Le tende sono piazzate, le porte d’ingresso sprangate. Oggi niente lezioni: Palazzo Nuovo è occupato dagli studenti. Sono più di cinquanta quelli che hanno dormito qui, mentre altri colleghi hanno passato la notte al dipartimento di Fisica di via Pietro Giuria e al Politecnico. Dalla Columbia ad Amsterdam, dalla Sapienza all’Alma Mater di Bologna, la sollevazione pro Palestina dilaga anche negli atenei torinesi. È l’Intifada studentesca, che chiede un cessate il fuoco immediato e “che le università rescindano ogni accordo con le istituzioni israeliane e con le aziende belliche ed ecocide”.

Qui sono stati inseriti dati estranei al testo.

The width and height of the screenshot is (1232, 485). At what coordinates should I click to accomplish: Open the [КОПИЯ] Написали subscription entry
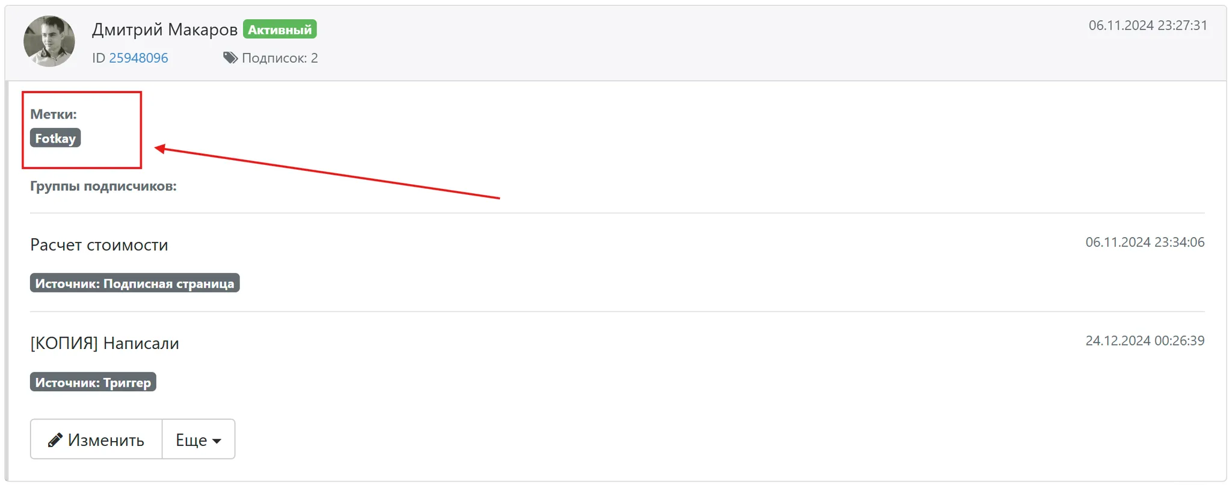105,343
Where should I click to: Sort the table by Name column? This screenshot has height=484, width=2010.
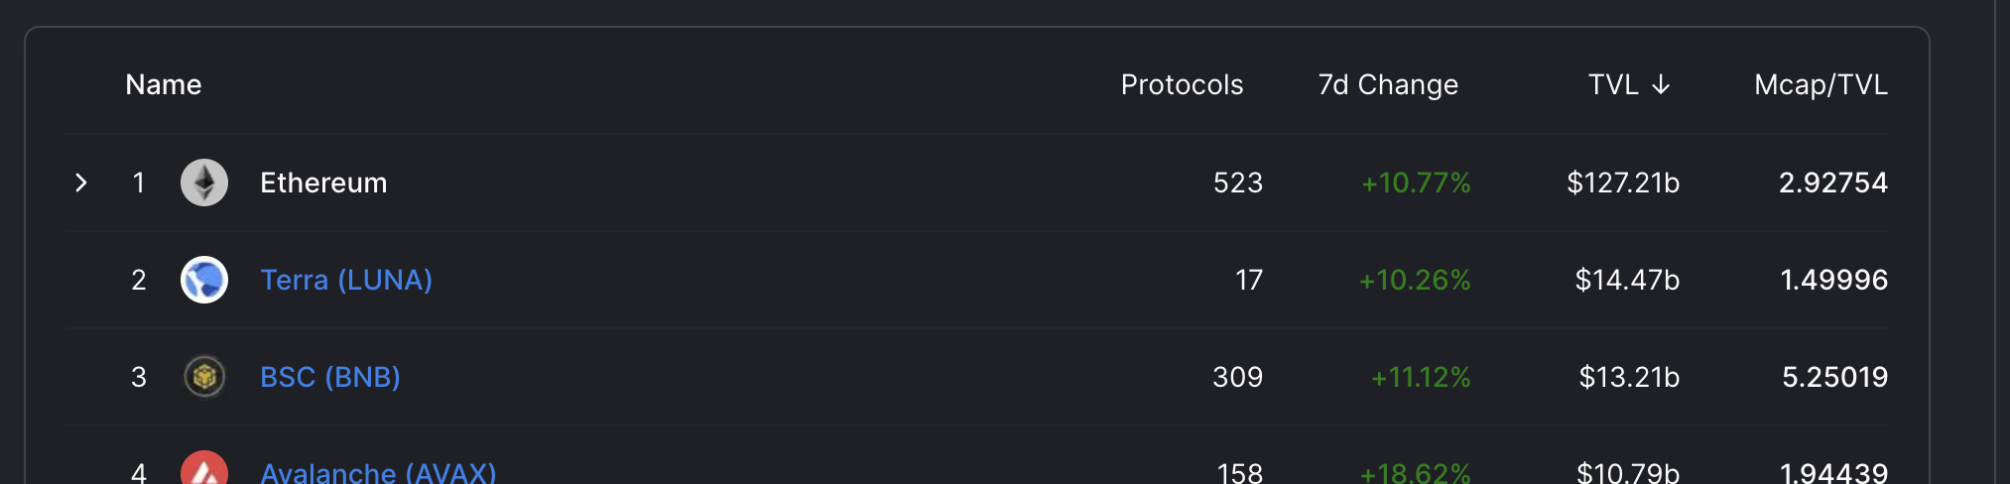point(164,85)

Quanto durerà? “È una discussione aperta” spiegano Alberto, 21 anni e Benedetta, 26. Sono studenti di Culture moderne e comparate e del dipartimento di Culture, Politica e Società e per raccontare la loro esperienza hanno chiesto di rimanere anonimi. Nomi di fantasia. “Perché questa occupazione è un movimento collettivo”. Al punto che le studentesse e gli studenti vorrebbero coinvolgere anche i professori. “Questa mattina qualcuno ha trovato le porte chiuse e ha protestato o sbuffato – raccontano – ma i docenti del Coordinamento antifascista sono sempre stati solidali con noi”.

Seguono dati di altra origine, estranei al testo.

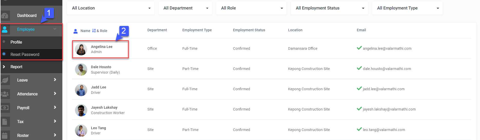Click the Roster calendar icon
This screenshot has width=480, height=140.
coord(5,135)
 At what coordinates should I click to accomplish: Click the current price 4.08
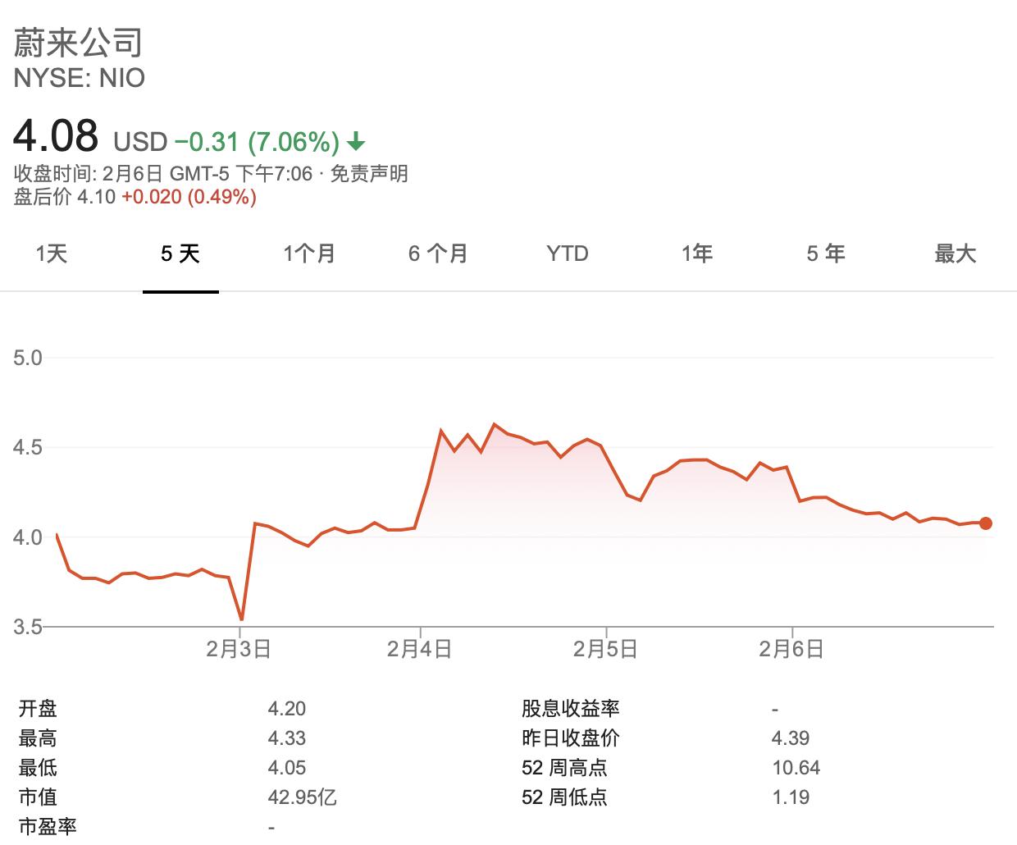click(x=56, y=137)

Un noi di cui si rifiutano le etichette. Ci sono Cambiare rotta, Potere al popolo, Progetto Palestina, Non una di meno, Studenti indipendenti. Movimenti studenteschi con sensibilità diverse, ma non importa: “Non siamo qui come strutture, siamo semplicemente persone accomunate da rivendicazioni collettive a favore della Palestina. Abbiamo studiato, conosciamo le richieste e vogliamo farci sentire – spiega Alberto – A questo punto sarà importante il dialogo con le altre città e Università”. Tra gli eventi organizzati, infatti, vi è anche un dibattito in collegamento con le altre ‘acampade’ all’estero. Giovedì alle 16 arriva Khaled El Qaisi, attivista e studente italo-palestinese. Sabato i manifestanti parteciperanno al corteo cittadino pro Palestina organizzato a 76 anni dalla Nakba, quella che i palestinesi chiamano “la catastrofe”: il grande esodo del 1948.

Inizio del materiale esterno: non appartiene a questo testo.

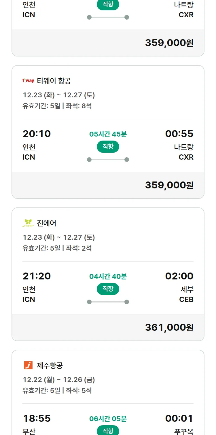
Task: Click the orange Jeju Air logo
Action: click(28, 365)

Durante il giorno, colazioni collettive e pranzi sociali, cineforum, dibattiti, assemblee. In quella di stamattina sono stati decisi i turni di cucina e pulizie. «Sappiamo che la nostra lotta per essere portata avanti ha bisogno di essere strutturata – chiude Benedetta – L’Università è uno spazio nostro, degli studenti, per gli studenti e per il sapere, che riteniamo debba essere problematizzato e decolonizzato». A cominciare da un rifiuto. Nel giorno delle minacce a Liliana Segre e dell’attacco fisico e verbale allo scrittore Stefano Massini, gli studenti precisano: “Noi antisemiti? Io penso che l’antisemitismo sia una piaga da combattere e penso che tutti siano d’accordo qui – chiude Benedetta – Inquinare il discorso pubblico è alla base della propaganda sionista”.